Problem to work on |
Return the data in full, exactly as it was written.

Provided data |

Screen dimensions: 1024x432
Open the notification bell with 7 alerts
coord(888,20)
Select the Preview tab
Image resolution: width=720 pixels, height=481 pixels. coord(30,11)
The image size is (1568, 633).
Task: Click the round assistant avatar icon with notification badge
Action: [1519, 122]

Answer box |
Screen dimensions: 1024x432
Open the notification bell with 7 alerts
coord(888,20)
Select the Preview tab
Image resolution: width=720 pixels, height=481 pixels. coord(30,11)
The image size is (1568, 633).
Task: Click the round assistant avatar icon with notification badge
Action: [1519, 122]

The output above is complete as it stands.